Histological prevalence of beta(2)-microglobulin amyloidosis in hemodialysis: A prospective post-mortem study

The histological prevalence of beta-2 microglobulin amyloidosis (A beta(2)m) was evaluated in a prospective study of joint samples obtained at autopsy in 54 patients on hemodialysis (HD) for 2 to 163 (median 47) months, aged 20 to 80 (median 63) years at HD onset. Carpal tunnel syndrome surgery or radiological signs of A beta(2)m were present in 2 and 4% of them, respectively. A control group of 34 patients without end-stage renal disease, autopsied during the same period was used as a reference. The 153 sampled joints (1 to 8, median 2 per patient) were sternoclavicular joints (N = 77), shoulders (N = 35), knees (N = 28), others (N = 13). A beta(2)m was diagnosed (positive Congo red with typical birefringence and positive immunostaining of deposits for beta(2)m) in 26 of 54 (48%) patients. Prevalence reached respectively 21%, 33%, 50%, 90% and 100% within two years, after 2 to 4 years, 4 to 7 years, 7 to 13 years and more than 13 years HD. The calculated sensivity of the various joints for A beta(2)m detection is significantly higher (P < 0.03) for sternoclavicular joints (97%) and knees (91%) than for shoulders (57%). Multivariate stepwise logistic regression with discriminant analysis identified both HD duration (P = 0.0008) and age at HD onset (P = 0.0093) but nor diabetic nephropathy (P = 0.23) or gender (P = 0.25) as independent risk factors for A beta(2)m.

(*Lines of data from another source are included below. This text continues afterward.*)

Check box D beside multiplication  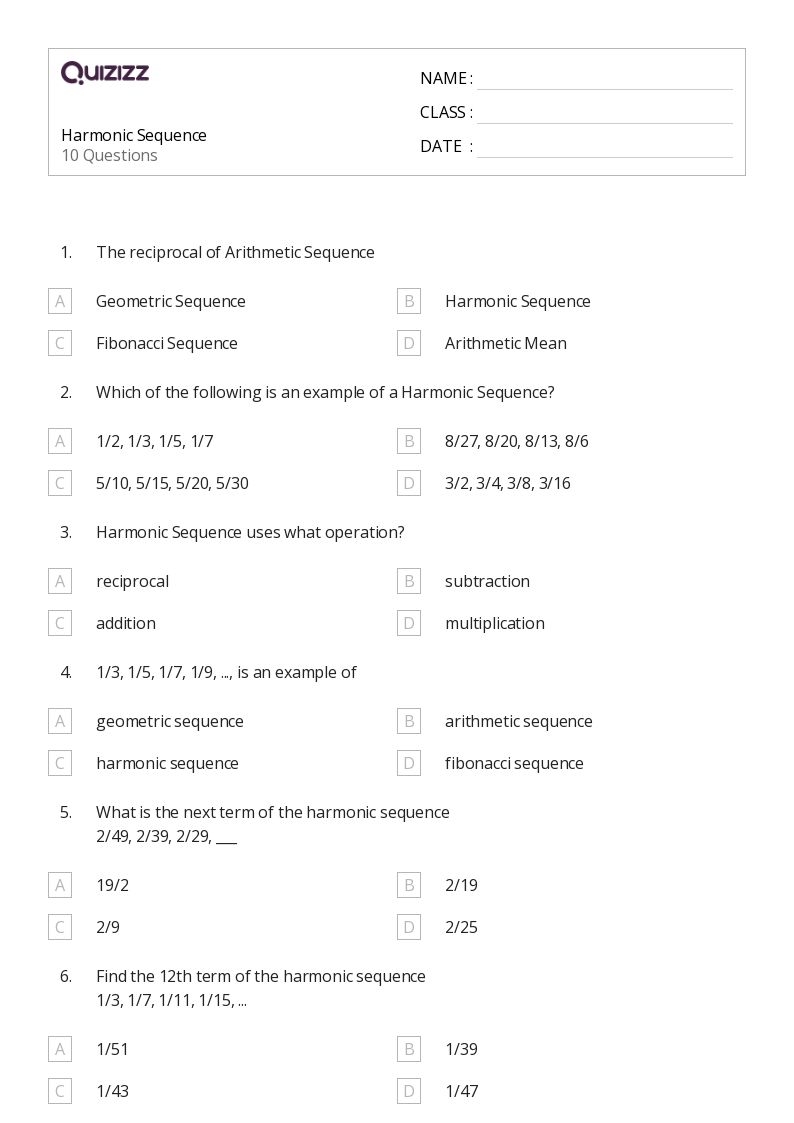click(x=409, y=624)
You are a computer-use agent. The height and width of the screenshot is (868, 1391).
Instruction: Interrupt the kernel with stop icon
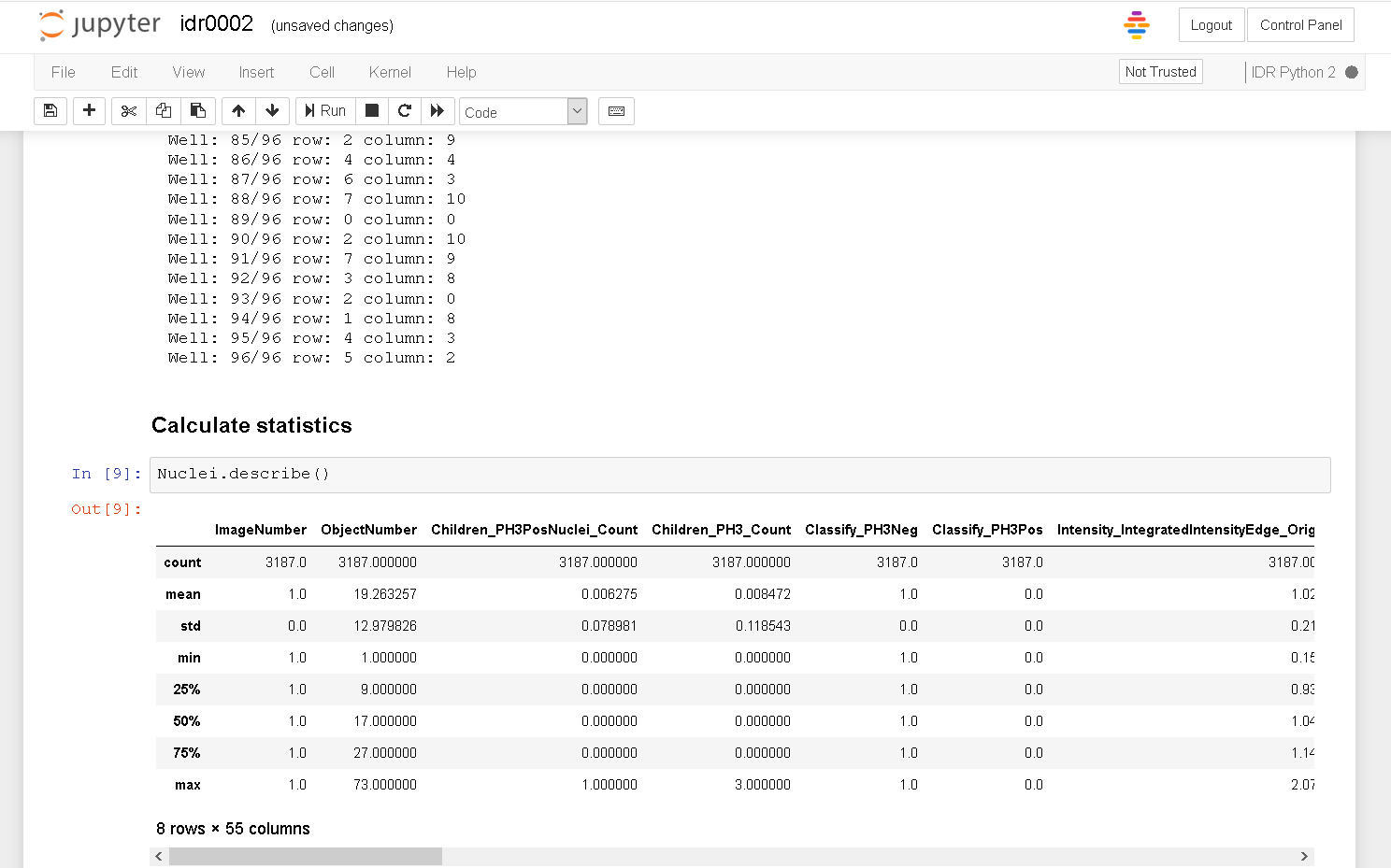click(371, 110)
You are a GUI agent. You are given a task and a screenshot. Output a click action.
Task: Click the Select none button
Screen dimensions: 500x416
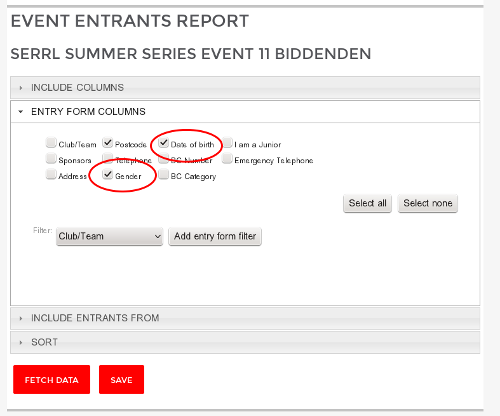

The probability of joint A beta(2)m was quantitated as a function of age and HD duration. In conclusion, A beta(2)m may be observed in the large joints early after HD onset. Overall prevalence reaches 48% of the patients on HD for a median of 47 months. It is much higher than that reported on the basis of clinical or radiological evidence. The sternoclavicular and knee joints are more frequently (P < 0.03) involved than the shoulder. The easily accessible sternoclavicular joint therefore appears to be the best site for the early detection of A alpha(2)m. Both HD duration and age at HD onset, but not diabetic nephropathy, are independent risk factors for A beta(2)m.